Pandanus columnaris is a dioecious tropical plant in the screwpine genus. It is endemic to Madagascar. The specific epithet, "columnaris", refers to the columnar shape of the crown of the tree. Originally described by S. John as separate species, Pandanus columnaris is now considered a synonym for Pandanus pluriloculatus.

Description
Pandanus columnaris is a columnar tree, up to 20 m tall, with light brown bark and a spiny trunk up to 25 cm in diameter. The crown of the tree is  narrowly cylindric, with spirals of large leaves at the top and with short secondary branchlets below.  The terminal leaves may be more than 2 m long,  and 24 cm wide near the base. The lateral branchlets are thin (2-2.5 cm in diameter) and spiny, with leaves that are shorter (1-1. 2 m long) and narrower (18-22 mm wide) than the terminal leaves. Unlike many species of pandanus, P. columnaris has few to no prop roots.

Flowers and fruit
On male trees, the flowers are made up of yellow spikes and form on the lateral branchlets.
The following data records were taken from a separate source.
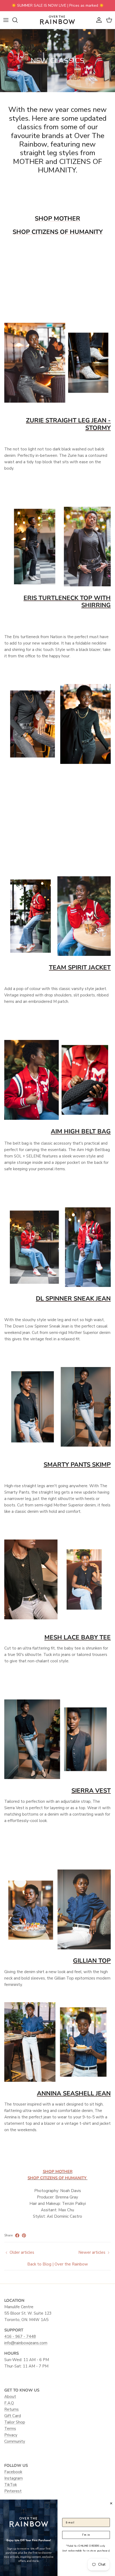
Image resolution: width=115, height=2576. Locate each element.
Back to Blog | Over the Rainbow (57, 2264)
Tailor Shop (14, 2422)
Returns (11, 2409)
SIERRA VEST (91, 1790)
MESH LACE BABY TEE (77, 1637)
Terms (10, 2428)
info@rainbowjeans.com (25, 2343)
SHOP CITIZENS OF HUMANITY (58, 232)
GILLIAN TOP (92, 1961)
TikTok (10, 2484)
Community (14, 2441)
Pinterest (13, 2491)
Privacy (10, 2435)
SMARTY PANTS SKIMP (77, 1464)
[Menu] (6, 20)
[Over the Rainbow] (57, 20)
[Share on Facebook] (17, 2235)
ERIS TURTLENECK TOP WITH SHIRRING (67, 601)
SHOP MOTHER (57, 218)
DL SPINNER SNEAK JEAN (73, 1298)
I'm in (86, 2534)
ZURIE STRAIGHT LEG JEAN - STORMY (68, 424)
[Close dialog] (111, 2503)
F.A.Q (9, 2403)
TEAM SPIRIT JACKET (80, 967)
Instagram (13, 2478)
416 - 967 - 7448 (20, 2336)
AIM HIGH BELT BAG (81, 1131)
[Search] (18, 20)
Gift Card (12, 2415)
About (10, 2396)
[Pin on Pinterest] (24, 2235)
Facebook (13, 2472)
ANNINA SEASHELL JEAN (74, 2093)
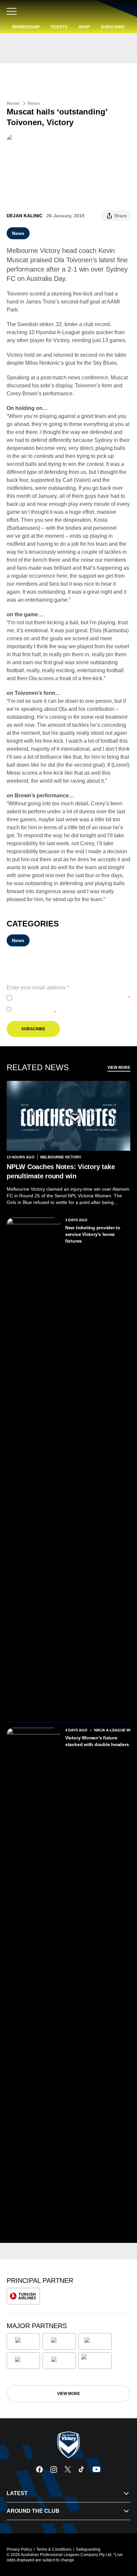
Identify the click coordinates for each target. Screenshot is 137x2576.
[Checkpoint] (95, 2361)
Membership (26, 27)
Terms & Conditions (53, 2549)
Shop (84, 27)
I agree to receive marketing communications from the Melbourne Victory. (70, 1009)
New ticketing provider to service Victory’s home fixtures (92, 1234)
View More (118, 1067)
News (34, 103)
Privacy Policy (58, 997)
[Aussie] (95, 2341)
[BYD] (23, 2361)
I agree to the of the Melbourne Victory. (72, 997)
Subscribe (113, 27)
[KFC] (59, 2341)
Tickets (59, 27)
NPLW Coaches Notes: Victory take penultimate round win (61, 1171)
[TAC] (59, 2361)
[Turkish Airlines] (23, 2296)
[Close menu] (122, 2540)
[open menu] (12, 11)
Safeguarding (88, 2549)
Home (13, 103)
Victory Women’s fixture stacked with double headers (97, 1741)
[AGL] (23, 2341)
Styles and stigmas of female flowers are both 6- 7 mm long. Fruits (drupes) are 20-22 mm long, 10-1 5 mm wide and broadly egg-shaped.

Distribution and habitat
The trees are infrequent in coastal forests. The species was first described in 1961, found along the east coast of Madagascar, in the Antalaha area.

Taxonomy
Pandanus columnaris is a member of the section Acanthostyla. Its closest relative is P. mangokensis Martelli.